• **SUPPLIED PASSAGE**:
## Begin
When we use the fundamental relation to compute the change for an irreversible process, what we generally do is find a different path, a reversible path with the same endpoints, where we can use our nicer equations for reversible processes, such as $dS = \frac{dQ}{T}$, and integrate along that instead. Since heat and work are path dependent quantities, the amount of heat transferred and work done will generally be different along this new path to what they were on the true/actual path, but that is fine provided we have enough information to compute our integrals and end up in the right place.

How do we know we got to the correct end state if we were integrating along a totally different path? Well, our original path will have been defined by some set of constraints; to take your example, a free expansion is defined by the condition that $dU=0$. We will also have some conditions on where along that path we stopped, e.g. the final volume $V_f$. Now the original path was a 1d line in the state space of our system and our end condition gives us where on that line we finish, so the constrains and the end condition must be enough to tell us where the end point is; it is the point where all the constrains and the end condition are satisfied. So now to find whatever other thermodynamic quantities, not already specified, that we desire, we find a reversible path where all these conditions are true somewhere and integrate to that point.
## End
• **WRITTEN EXERCISE 1**:
List every mathematical expression written in the thermodynamics passage.
• **WRITTEN EXERCISE 2**:
Summarize the thermodynamics passage in two sentences.
• **WRITTEN EXERCISE 3**:
Rewrite the thermodynamics passage between "When we use" and "the right place.", inclusive, replacing "nicer" with "simpler".
The records that come next are separate material from the thermodynamics passage.

Stored data entries:
## Begin
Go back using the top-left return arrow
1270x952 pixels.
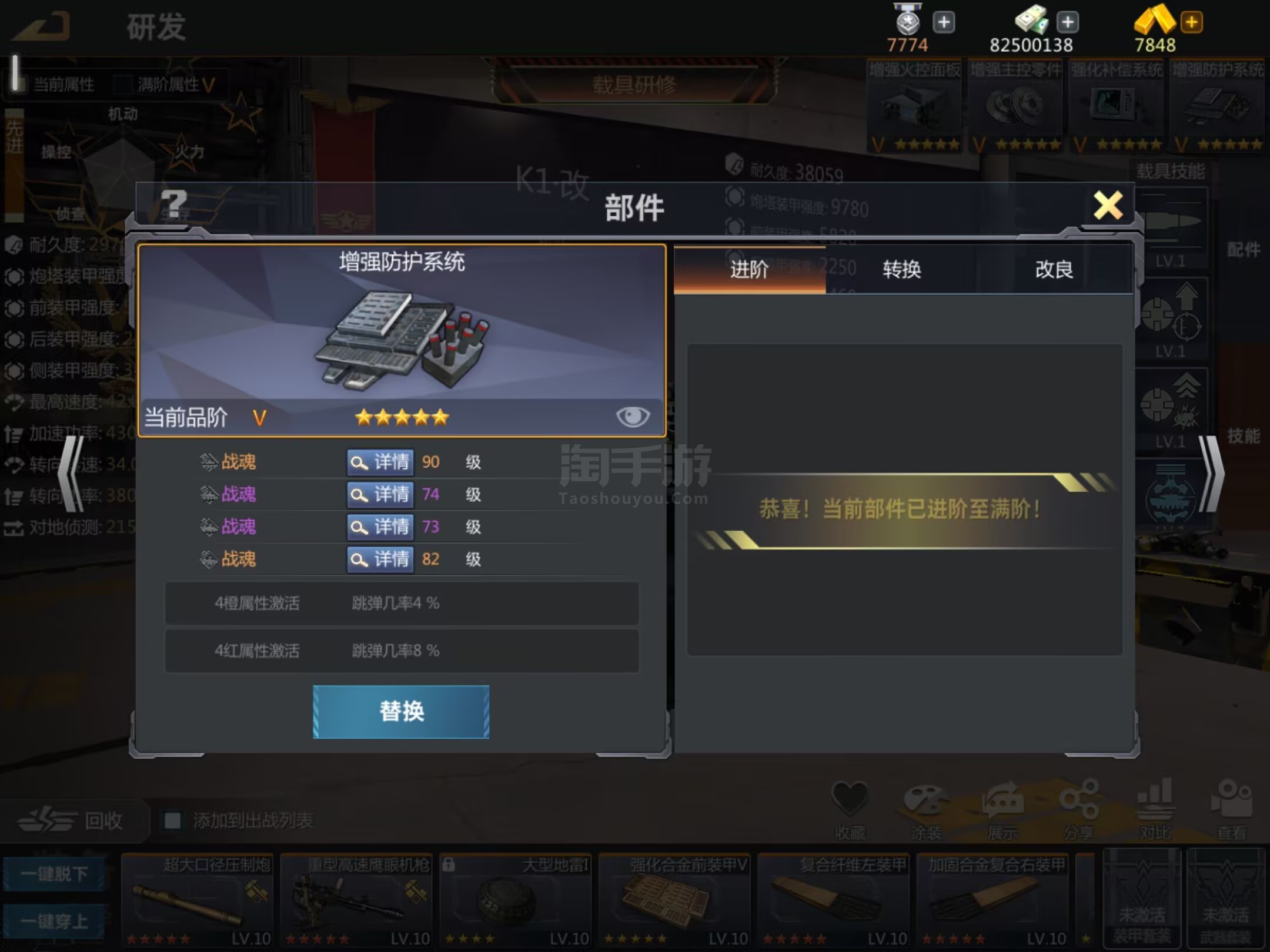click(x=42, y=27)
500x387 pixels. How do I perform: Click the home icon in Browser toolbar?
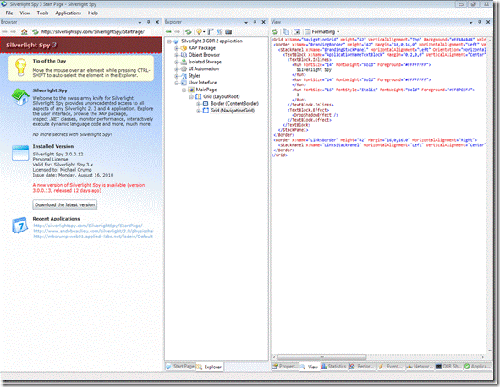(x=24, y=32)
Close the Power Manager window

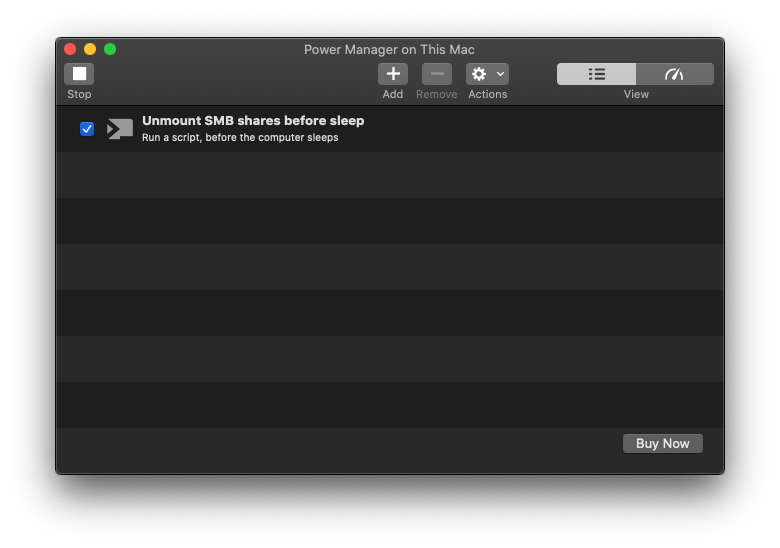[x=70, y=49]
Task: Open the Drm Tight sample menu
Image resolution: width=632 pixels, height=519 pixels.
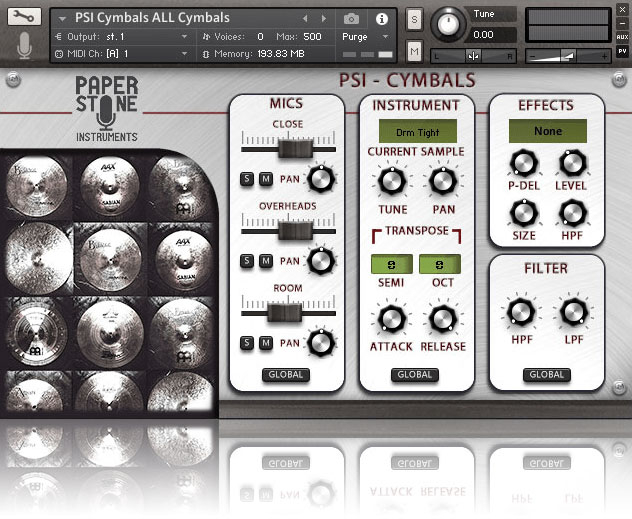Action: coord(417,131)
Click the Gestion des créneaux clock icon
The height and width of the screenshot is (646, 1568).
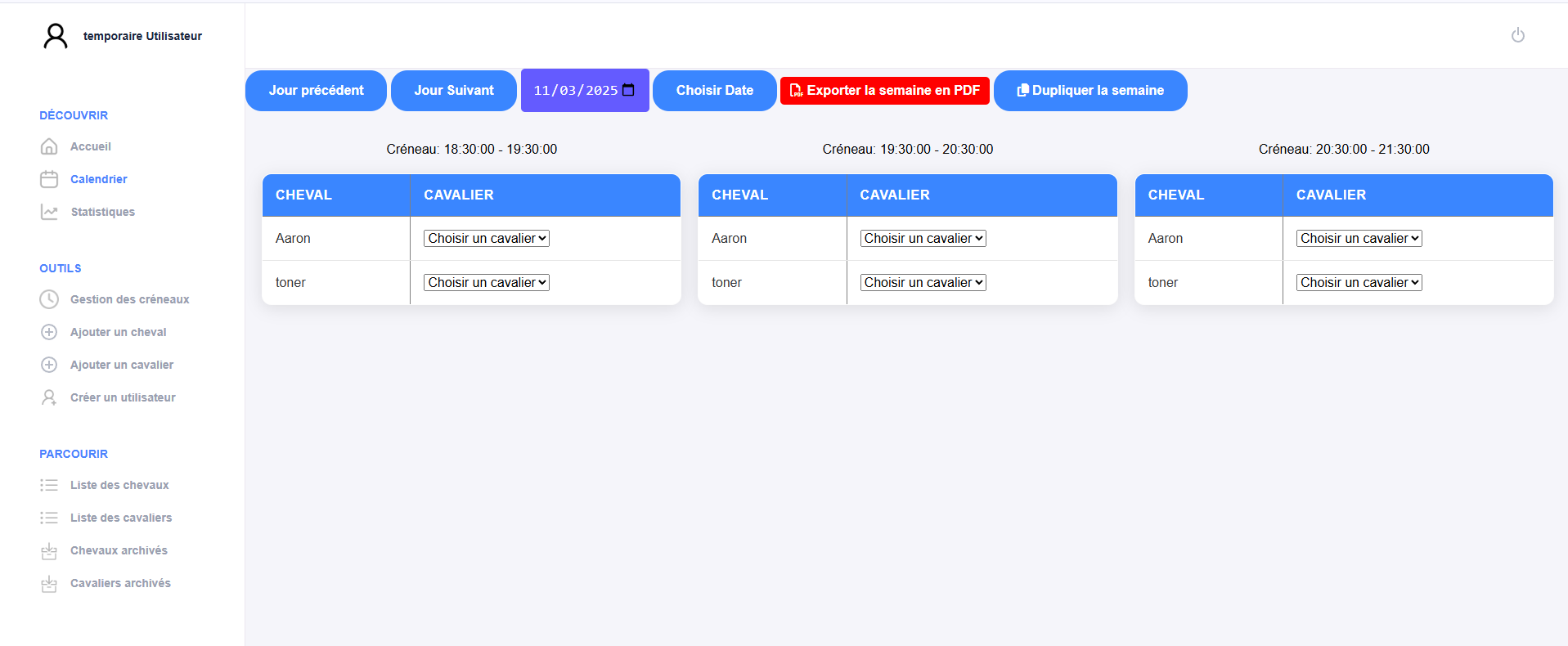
## End
• **EXERCISE RESPONSE 1**:
$dS = \frac{dQ}{T}$
$dU=0$
$V_f$

• **EXERCISE RESPONSE 2**:
To compute a change for an irreversible process, one integrates along a different, reversible path with the same endpoints, where equations such as $dS = \frac{dQ}{T}$ apply, even though heat and work will generally differ from their values on the actual path. The correct end state is fixed by the constraints that define the original path, such as $dU=0$ for a free expansion, together with an end condition like the final volume $V_f$, so one integrates along a reversible path to the point where all these conditions are satisfied.

• **EXERCISE RESPONSE 3**:
When we use the fundamental relation to compute the change for an irreversible process, what we generally do is find a different path, a reversible path with the same endpoints, where we can use our simpler equations for reversible processes, such as $dS = \frac{dQ}{T}$, and integrate along that instead. Since heat and work are path dependent quantities, the amount of heat transferred and work done will generally be different along this new path to what they were on the true/actual path, but that is fine provided we have enough information to compute our integrals and end up in the right place.